Despite the attempts at character through a cute script and its blocky aesthetic, Cubic Ninja comes across as a very blank experience. The environment is a little too clean and sterile, and the stage design is in constant flux between incredibly bland and somewhat complicated and interesting. Unfortunately it never stays terribly interesting for very long, and once one of the five worlds eventually does gain some momentum it ends. Moving on to the next world just as well hits reset on complexity, lending a feeling of restraint to the 100 stages included. An assortment of unlockable characters helps put a new spin on things by virtue of varying bounce and weight qualities which encourages multiple playthroughs, but Cubic Ninja never really gets crazy, no matter how much it seems like it desperately wants to.
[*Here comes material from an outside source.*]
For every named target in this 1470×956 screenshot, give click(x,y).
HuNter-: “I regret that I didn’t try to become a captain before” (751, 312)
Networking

You can try to go crazy yourself with the easy to use level editor and share or import other people's creations, but sadly there isn't any easy way to share your work. A QR code is generated for exporting purposes, but you can't save it to your SD card or post it online from within the game. Instead, you have to either have a friend snap a photo of your 3DS with their own 3DS, or take a photo with an actual camera and spread it that way. It's incredibly cumbersome and a real missed opportunity for the handheld's unique communication features — sharing creations via StreetPass or receiving new ones via SpotPass would have done wonders for nurturing player interest.
There are glimpses of really good times in Cubic Ninja but it's far too restrained to let those promises run free. Between the high price tag, cumbersome controls, middling stage design and strangled communication features, there are simply too many barriers to portable shinobi bliss.